For convenience, you can modify your local ssh-config so that you automatically connect as your user to your server. Instead of ssh yourusername@yourServerIP you then only need to enter ssh yourServerIp. Once you have DNS enabled and your domain pointing to your server IP, this setting can be used to connect like ssh your-domain.com. Edit your .ssh/config (create the file if it does not exist):

Host your-domain.com
   User yourusername

Webserver setup

Nginx

Your virtual server is blank. You will need a Webserver to answer incoming requests. Install nginx running sudo apt install nginx. Nginx comes with some default config. Checkout /etc/nginx on your server to make yourself familiar with it. For details, checkout the official nginx guide. In /etc/nginx/nginx.conf. it is those two lines that matter (in there per default after the installation):

include /etc/nginx/conf.d/*.conf;
include /etc/nginx/sites-enabled/*;

In sites-enabled, you will see a default symlink to a config in sites-available. I followed this default and renamed the config inside sites-available to “blog.conf” (because it is for my blog). All configuration for routing requests to my blog goes in there.

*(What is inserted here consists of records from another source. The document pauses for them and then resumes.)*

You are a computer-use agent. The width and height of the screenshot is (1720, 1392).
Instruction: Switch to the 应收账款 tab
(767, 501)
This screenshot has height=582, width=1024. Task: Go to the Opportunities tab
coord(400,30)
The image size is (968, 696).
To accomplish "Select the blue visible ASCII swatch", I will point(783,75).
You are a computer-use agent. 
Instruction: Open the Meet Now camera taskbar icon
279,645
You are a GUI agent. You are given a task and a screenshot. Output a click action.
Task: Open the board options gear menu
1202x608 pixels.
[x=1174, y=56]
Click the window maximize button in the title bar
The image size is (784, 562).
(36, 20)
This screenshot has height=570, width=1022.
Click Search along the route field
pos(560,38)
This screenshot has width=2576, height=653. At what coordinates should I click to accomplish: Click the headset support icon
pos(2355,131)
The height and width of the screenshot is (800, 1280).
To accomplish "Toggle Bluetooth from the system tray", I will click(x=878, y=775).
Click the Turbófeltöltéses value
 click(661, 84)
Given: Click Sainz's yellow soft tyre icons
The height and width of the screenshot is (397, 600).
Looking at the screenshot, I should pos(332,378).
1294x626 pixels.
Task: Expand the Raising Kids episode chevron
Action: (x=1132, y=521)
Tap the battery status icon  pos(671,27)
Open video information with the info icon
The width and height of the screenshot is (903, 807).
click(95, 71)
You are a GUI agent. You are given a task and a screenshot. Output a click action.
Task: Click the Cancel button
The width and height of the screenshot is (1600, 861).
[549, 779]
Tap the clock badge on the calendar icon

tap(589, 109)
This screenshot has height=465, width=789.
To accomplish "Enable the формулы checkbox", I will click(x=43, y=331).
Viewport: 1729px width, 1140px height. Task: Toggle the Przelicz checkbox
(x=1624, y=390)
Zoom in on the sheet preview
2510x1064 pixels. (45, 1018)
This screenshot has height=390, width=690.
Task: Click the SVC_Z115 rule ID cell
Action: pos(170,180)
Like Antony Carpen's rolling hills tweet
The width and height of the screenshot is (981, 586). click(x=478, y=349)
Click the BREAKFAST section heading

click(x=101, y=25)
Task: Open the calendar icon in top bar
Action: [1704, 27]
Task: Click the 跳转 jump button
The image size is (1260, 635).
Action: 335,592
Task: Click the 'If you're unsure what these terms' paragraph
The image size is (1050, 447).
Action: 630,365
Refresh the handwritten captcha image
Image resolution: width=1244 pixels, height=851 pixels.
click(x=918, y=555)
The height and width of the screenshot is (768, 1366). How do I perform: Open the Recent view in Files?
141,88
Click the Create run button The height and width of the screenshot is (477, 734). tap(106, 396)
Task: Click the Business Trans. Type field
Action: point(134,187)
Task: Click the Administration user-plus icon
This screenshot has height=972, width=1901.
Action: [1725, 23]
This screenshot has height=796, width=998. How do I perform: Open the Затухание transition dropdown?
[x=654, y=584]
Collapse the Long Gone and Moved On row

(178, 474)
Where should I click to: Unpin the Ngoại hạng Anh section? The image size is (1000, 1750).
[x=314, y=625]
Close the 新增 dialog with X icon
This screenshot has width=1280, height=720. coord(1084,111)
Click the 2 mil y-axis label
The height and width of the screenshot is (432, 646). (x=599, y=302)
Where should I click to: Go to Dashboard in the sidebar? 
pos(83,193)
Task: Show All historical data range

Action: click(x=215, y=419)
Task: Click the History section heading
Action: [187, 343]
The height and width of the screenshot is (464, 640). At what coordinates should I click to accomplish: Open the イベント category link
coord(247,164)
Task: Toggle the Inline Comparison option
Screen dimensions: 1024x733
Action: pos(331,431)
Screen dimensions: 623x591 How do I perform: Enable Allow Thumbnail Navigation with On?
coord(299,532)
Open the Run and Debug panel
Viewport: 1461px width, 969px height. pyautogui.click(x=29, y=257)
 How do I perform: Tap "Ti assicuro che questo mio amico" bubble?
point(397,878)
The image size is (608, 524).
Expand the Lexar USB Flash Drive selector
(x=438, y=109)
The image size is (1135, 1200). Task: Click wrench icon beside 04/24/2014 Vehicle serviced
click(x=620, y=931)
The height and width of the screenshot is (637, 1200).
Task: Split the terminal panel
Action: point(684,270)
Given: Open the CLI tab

Without changes, the default config inside sites-available should show a block like this:

	location / {
		root /var/www/html;
		index index.html;
		try_files $uri $uri/ =404;
	}

So the document root that is used by nginx to look for files to serve is /var/www/html. Because my blog consists only of static files, I will put the content in that very directory. In order to keep my security setup, I want that directory to be owned by the user I use to connect to my server. I will use that very user to sync files to the server.

Change ownership of /var/www/html

sudo chown $USER:yourusername /var/www/html

See “your” first site

If you enter your IP in a browser, you should see the “Welcome to Nginx” landingpage. Congratulations, you just accessed a resource on your server!

Logrotate

Nginx writes logs. You can see them in /var/log/nginx. Those logs will slowly consume storage on your server, if you do not do something about it. There is a ready to use solution called logrotate. DigitalOcean has a neat article on setting up logrotate on Ubuntu. With my machine on Hetzner, logrotate was preconfigured and all I had to do was check the log retention times.

SSL & DNS

Warning

Before carrying out this step, you might want to migrate content of your blog to /var/www/html before you switch to serving content for your-domain.com from the new server we just set up.

The first site we saw earlier was accessible via http only. State of the art is using https. In order to be able to serve your content via https, you need a valid SSL certificate. There is a free service you can set up on your server to take care of that: letsencrypt.

DigitalOcean got us covered again, I followed this guide to set up letsencrypt with nginx on Ubuntu.

Info

The important note here is: you need to have your domain registered already.

I had one because this blog existed before I migrated to an own virtual server. I had my domain registered via IONOS. So I had to log in to my IONOS Admin backend and change the A and AAAA records for my domain to point to my new server’s IP. As soon as you do that, your blog is down. In order for certbot to work, you need to have your domain pointing to your IP before you run certbot. Otherwise, certbot cannot verify the domain ownership and will fail.

If it succeeds, you should be able to reach your site via https and your blog is online again, now served from your new server.